- [Directive A] In the records, rewrite the stretch from the line containing "Viewport: 1024px width, 576px" through the line containing "point(705,74)", replacing "view options" with "display options" and keeping everything else the same.
[START OF Text extract]
Traveling Men: It was a big day for transfer quarterbacks. Kedon Slovis, formerly of USC and Pitt, led BYU to a 38-31 win over Arkansas. Jayden Daniels, formerly of Arizona State, led LSU to a 41-14 rout of Mississippi State. And Sam Hartman, formerly of Wake Forest, led Notre Dame to a 41-17 win over Central Michigan. Our choice for the three best transfer portal QBs all reside in the Pac-12. USC's Caleb Williams (Oklahoma) had the day off, but Washington's Michael Penix Jr. (Indiana), and Oregon's Bo Nix (Auburn) continued to roll in easy victories over Michigan State and Hawaii. Penix (pictured above), in my opinion one of the early leaders for the Heisman Trophy, threw four first half TD passes en route to a 27-35, 473 yard game in a 41-7 rout. He has passed for over 400 yards in each of the Huskies' first three games and has 8 TD's and only one intereception so far this season.
Stanford Slides: In one of the Pac-12's few down notes, Sacramento State, one of the top FCS teams in the country, upset Stanford 30-23. It had to be a bittersweet evening for Stanford coach Troy Taylor, who'd won three straight Big Sky Conference titles at Sacramento State before being hired by the Cardinal last December.
[END OF Text extract]
[START OF Data section]
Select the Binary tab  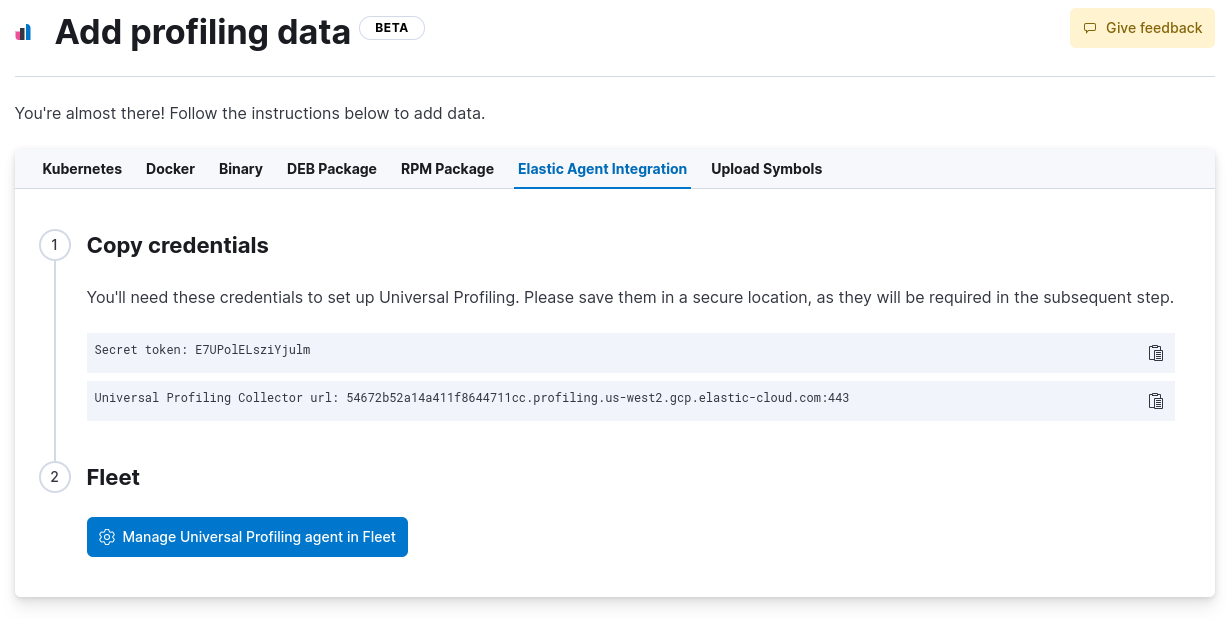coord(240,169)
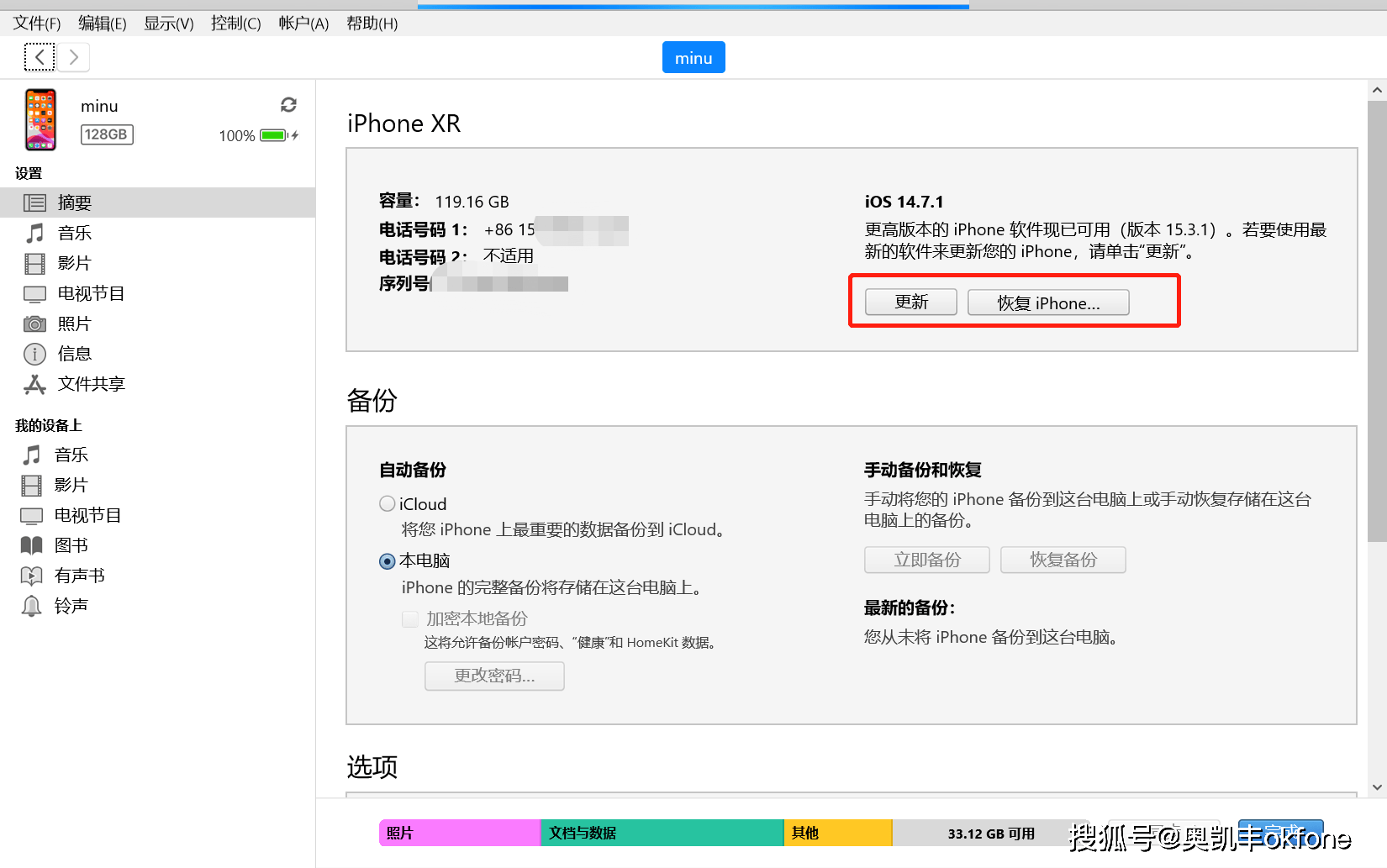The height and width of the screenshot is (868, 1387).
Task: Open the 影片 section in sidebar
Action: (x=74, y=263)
[END OF Data section]
[START OF Data section]
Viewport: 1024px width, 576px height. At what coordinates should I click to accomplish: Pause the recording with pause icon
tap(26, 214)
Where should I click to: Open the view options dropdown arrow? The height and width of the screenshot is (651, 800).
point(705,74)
[END OF Data section]
- [Directive B] Pick up the college football roundup where it stops.

- [Output A]
Viewport: 1024px width, 576px height. At what coordinates should I click to accomplish: Pause the recording with pause icon
tap(26, 214)
Where should I click to: Open the display options dropdown arrow? The height and width of the screenshot is (651, 800).
point(705,74)

- [Output B]
Taylor had to feel both immense pride in the program he'd built at Sac State, but a grim realization of how far Stanford football has fallen. At this point, his Cardinal will be the underdog in every game for the rest of the season.
He has a lot of work to do.
True Green: One of the few bright spots in Stanford's home opening loss was the appearance of the field. The Stanford Stadium turf has been an issue since the renovated stadium was built in 2006 and an eyesore--more brown than green--in recent years. On Saturday, it looked so good I thought it was artificial turf. Senior Associate Athletic Director Matt Doyle assured me it's still grass, and credited a new field maintenance crew for the improvement.
Great Matchups This Week: Last week was an unusually weak one in terms of interesting games. This week will be the exact opposite. Consider these upcoming contests: No. 4 Florida State at Clemson, No. 15 Mississippi at No. 13 Alabama, No. 19 Colorado at No. 10 Oregon, No. 22 UCLA at No. 11 Utah, No. 14 Oregon State at No. 21 Washington State, No. 24 Iowa at No. 7 Penn State, and No. 6 Ohio State at No. 9 Notre Dame.
Quotes of Note: Colorado coach Deion Sanders on coaching his two sons Shedeur (quarterback) and Shiloh (defensive back): "This is not new to us. I’ve always been Shedeur's coach, so it’s no balance. Like, I’ve been his coach. He does not know any other coach. He’s never played for anybody else in his life. Shiloh has only played for one other coach, ‘cause he went to South Carolina. But my—I’ve coached all my kids and my daughters all their life.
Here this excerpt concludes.